<<<<
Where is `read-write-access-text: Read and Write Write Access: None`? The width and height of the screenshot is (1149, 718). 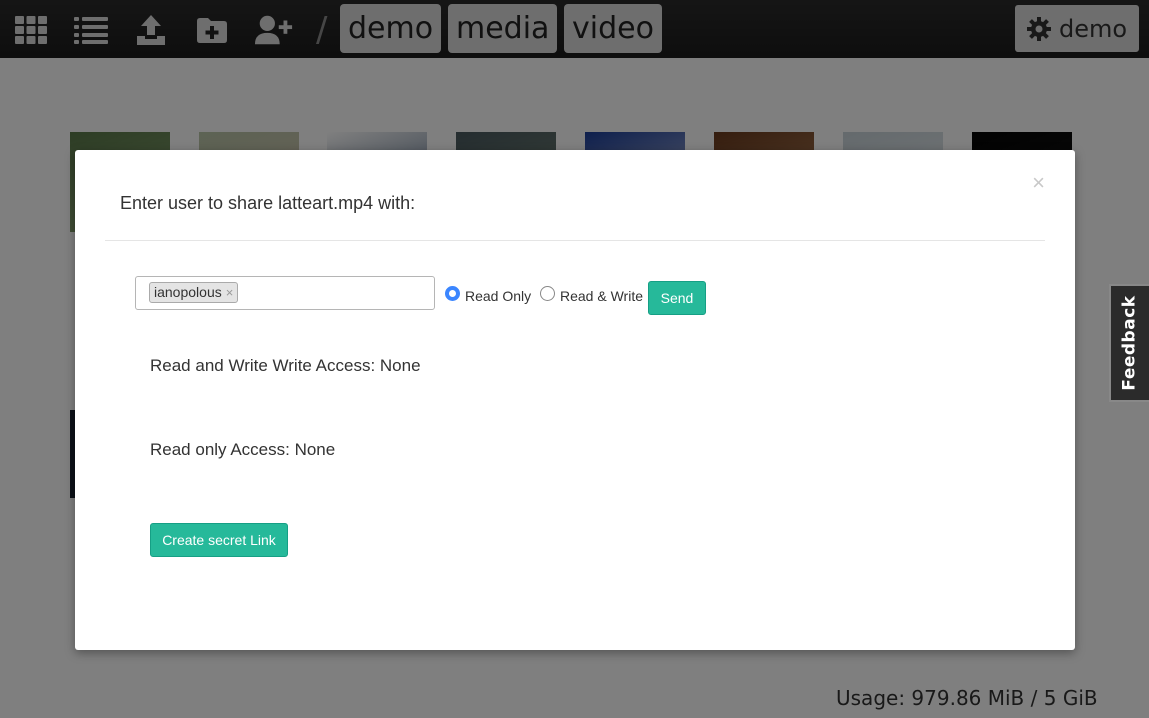
read-write-access-text: Read and Write Write Access: None is located at coordinates (286, 366).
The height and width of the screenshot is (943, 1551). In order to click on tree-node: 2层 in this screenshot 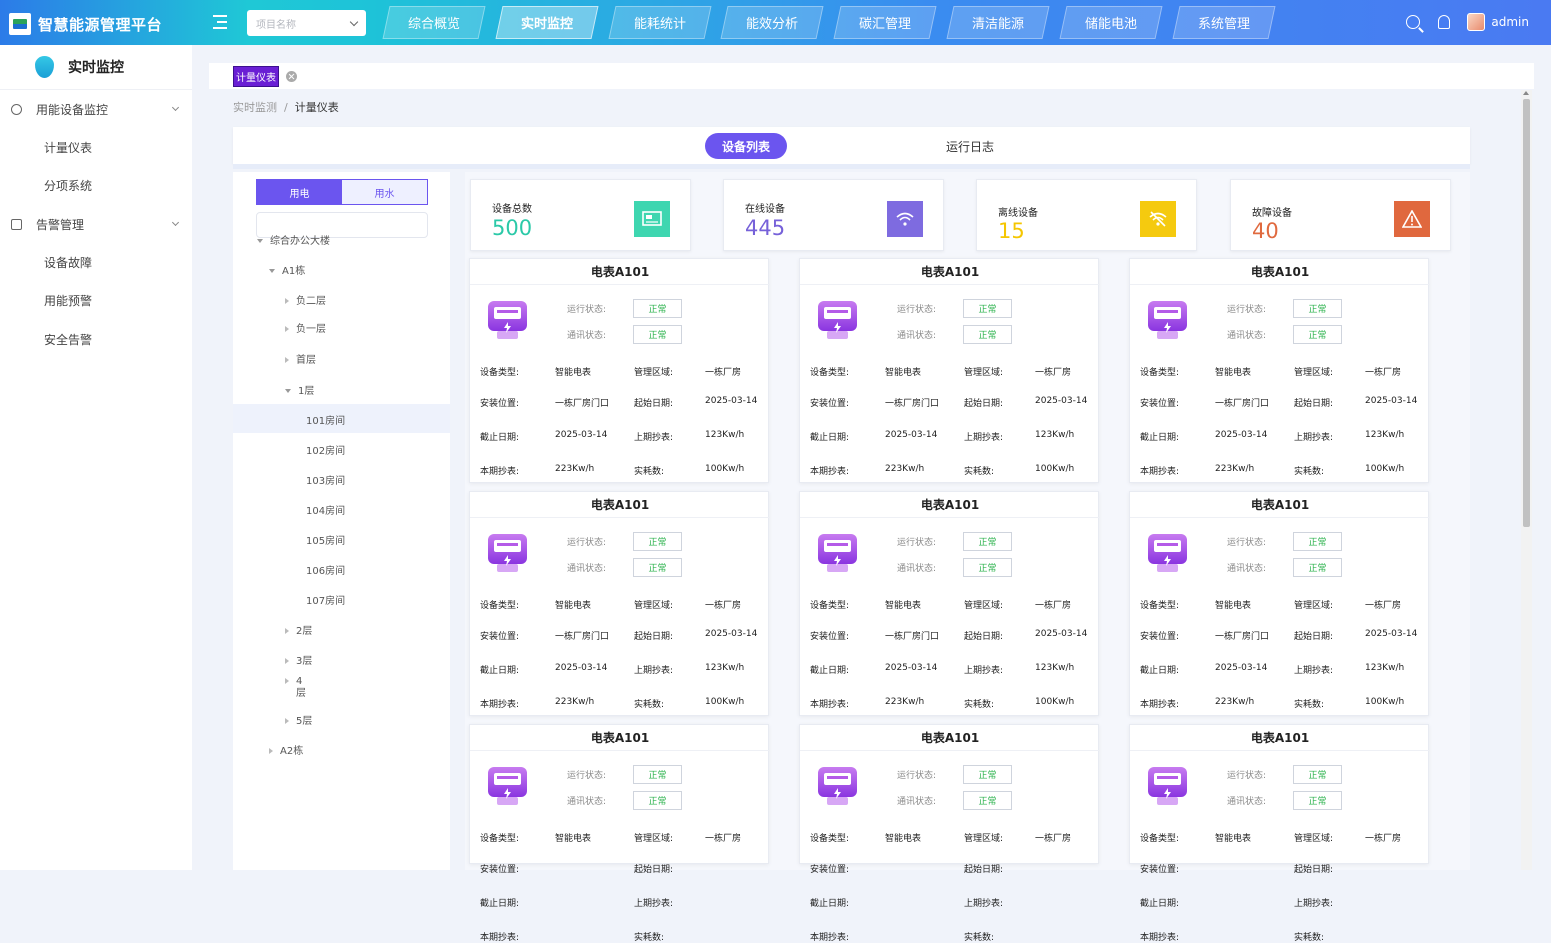, I will do `click(298, 630)`.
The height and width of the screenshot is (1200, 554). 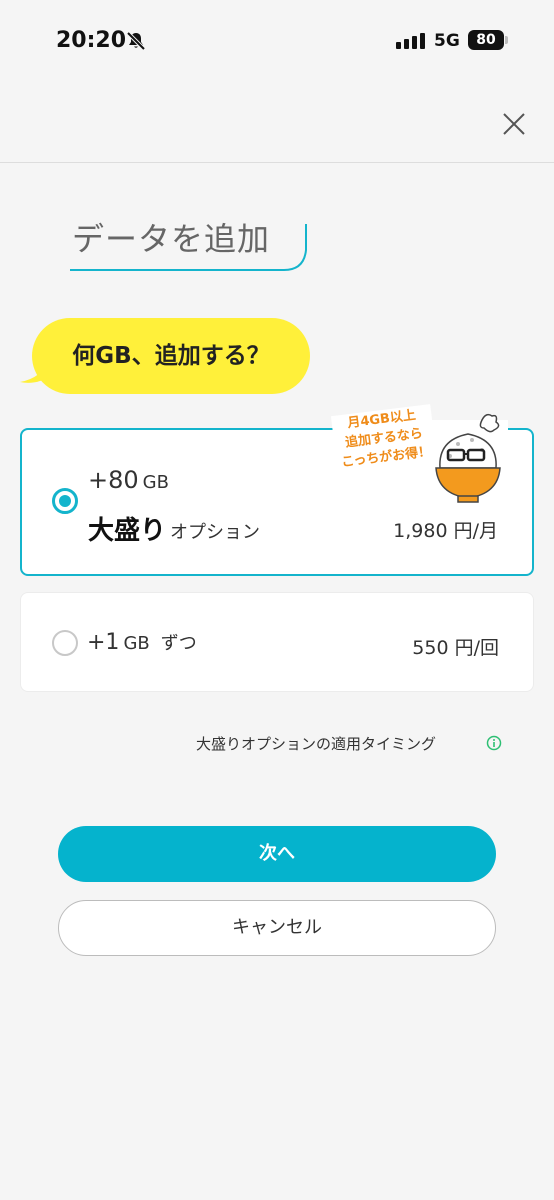 I want to click on omori-plan-suffix: オプション, so click(x=215, y=532).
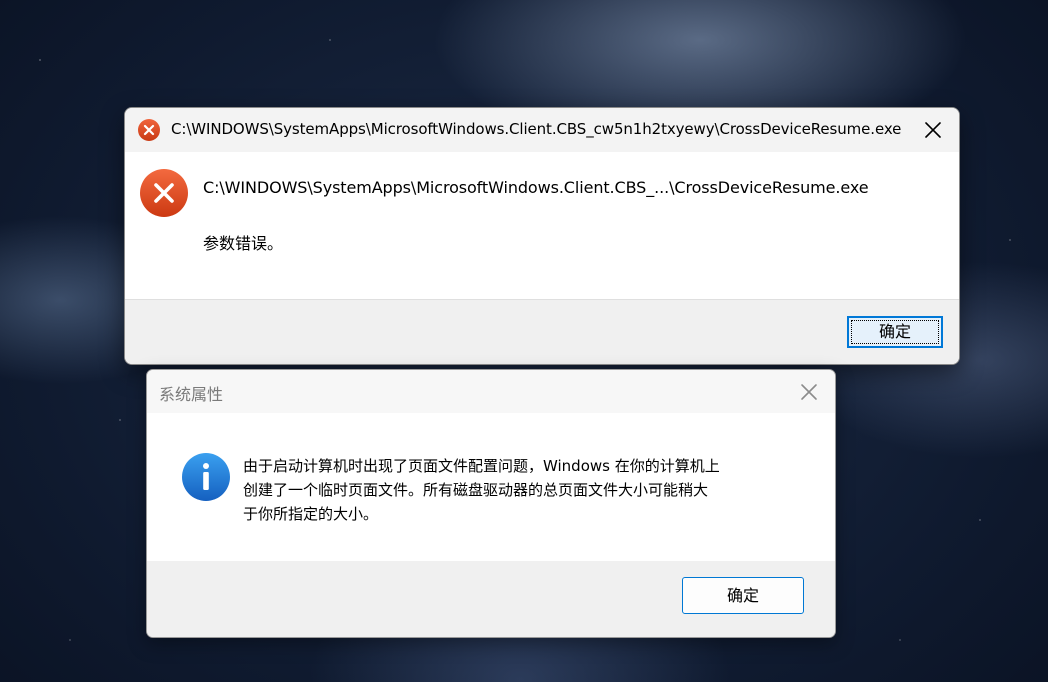 This screenshot has height=682, width=1048. What do you see at coordinates (311, 514) in the screenshot?
I see `message-line: 于你所指定的大小。` at bounding box center [311, 514].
>>>>
__EXERCISE__
Give again, word for word, the lines of the listing from its very beginning through the line with "read-write-access-text: Read and Write Write Access: None is", including both ends. Leave the pictures out of your answer.

__EXPECTED ANSWER__
Where is `read-write-access-text: Read and Write Write Access: None`? The width and height of the screenshot is (1149, 718). 
read-write-access-text: Read and Write Write Access: None is located at coordinates (286, 366).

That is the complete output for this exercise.